More broadly though, I always want safety. I want an environment that is safe, so that I can protect this body. I want a home that is safe so I can protect this body, and not endanger the resources I use to protect this body i.e. I don’t want a total loss of a home without insurance coverage as that would be financially devastating. I want Eric to have a job that is safe, so I have the resources to project this body. I want freedom from disease, so I can protect this body. I want a society that is predictable, polite, stable, because I associate those things with safety for my life, for my body. I struggle with lack of safety, loss, insufficient resources. This is over and over again my theme.   

Taken to the logical extreme, on some level I think I can be safe, avoid loss of life, of belongings, like there is actual some move I can make, some state of affairs in which I can finally one up this whole system that is shifting states, impermanence loss. But dropping dead is part of life. Losing is part of having. It’s not a thing anyone can just overcome or escape. I can’t be alive and then just ‘be safe’ from those states, they are part of life. Being ‘safe’ from those things is meaningless. Me, I am holding a fool’s hope. There is nothing there but suffering.
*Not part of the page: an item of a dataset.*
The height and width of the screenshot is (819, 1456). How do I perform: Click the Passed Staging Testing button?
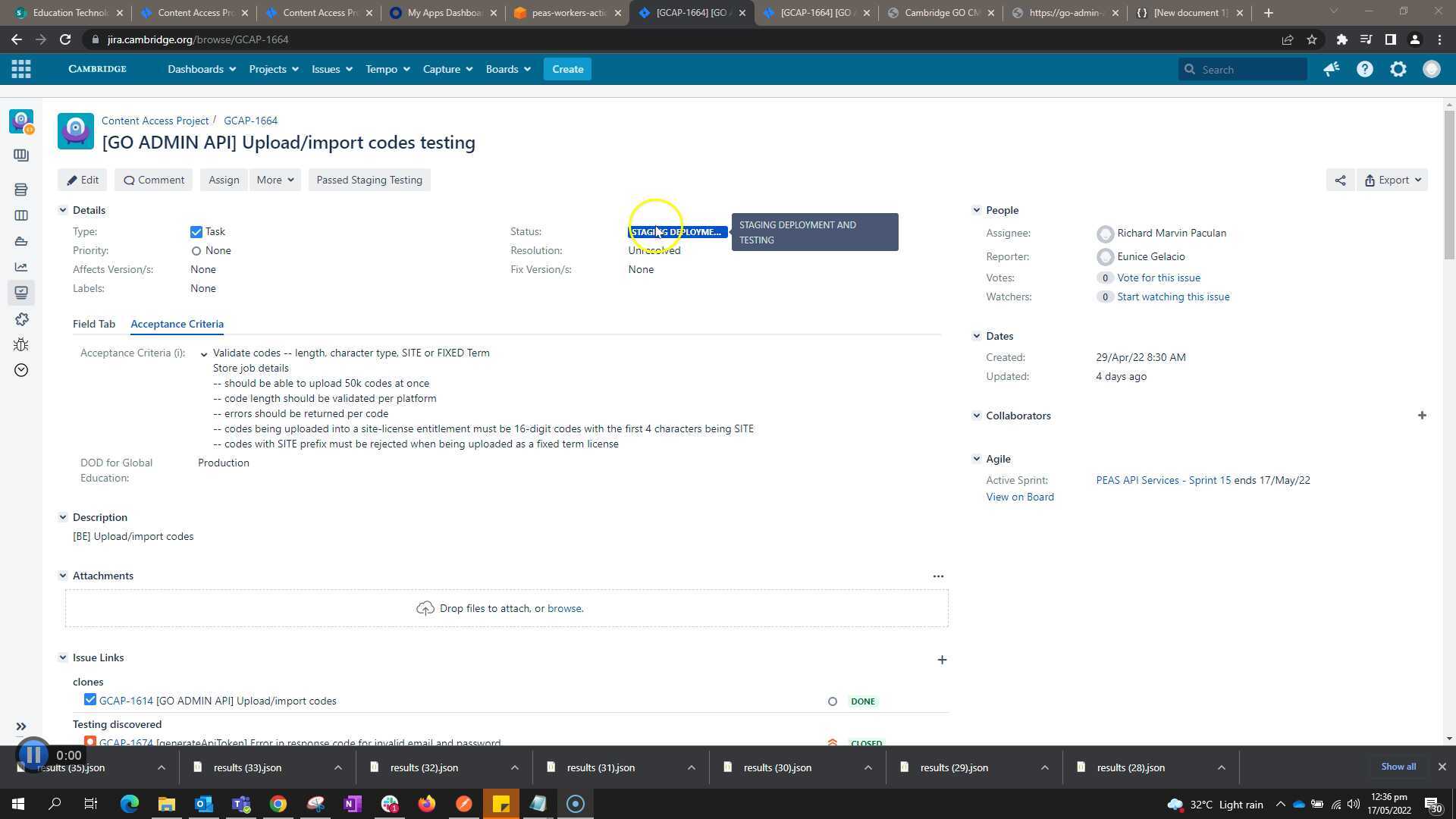[x=369, y=180]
On another level of course, I know all of this. We all know all of this. Which is why we are all playing for duration. Just a little longer with what I ‘have’, with what I love. A little more heath, a bit better functioning. Just slightly more responsible neighbors.  I want a little less suffering, or to only have the kinds and degree of suffering I feel I can carry and accept. I want a little more water, or a bit more land. Enough to create an environment that suits me. I want that, hope for that, try to optimize for that. I try to navigate in tiny wiggles against the forces of this world’s currents  without actually having any final say, any true control, of floods or landslides, ocean currents or volcanos.

 Knowingly, I came into a world of suffering, of loss, of impermanence betting on the fact that I can ‘beat the house’. Such a fool’s errand just to try to have as much comfort/time/safety as I can, as long as I can. Lifetime after lifetime I get myself re- born trying to ‘solve’ the wrong side of the equation. I spend so much force, karma, efforting, just to get a little more – a little more time, a little more pleasure, a little more stability. This is stupid. The best way to avoid suffering, loss, instability is to get out of situations, out of a world in which those features are woven into the fabric of the place. At least, its not hopeless, an impermanent  world offers a gift –the fact that I don’t have to stay here for ever.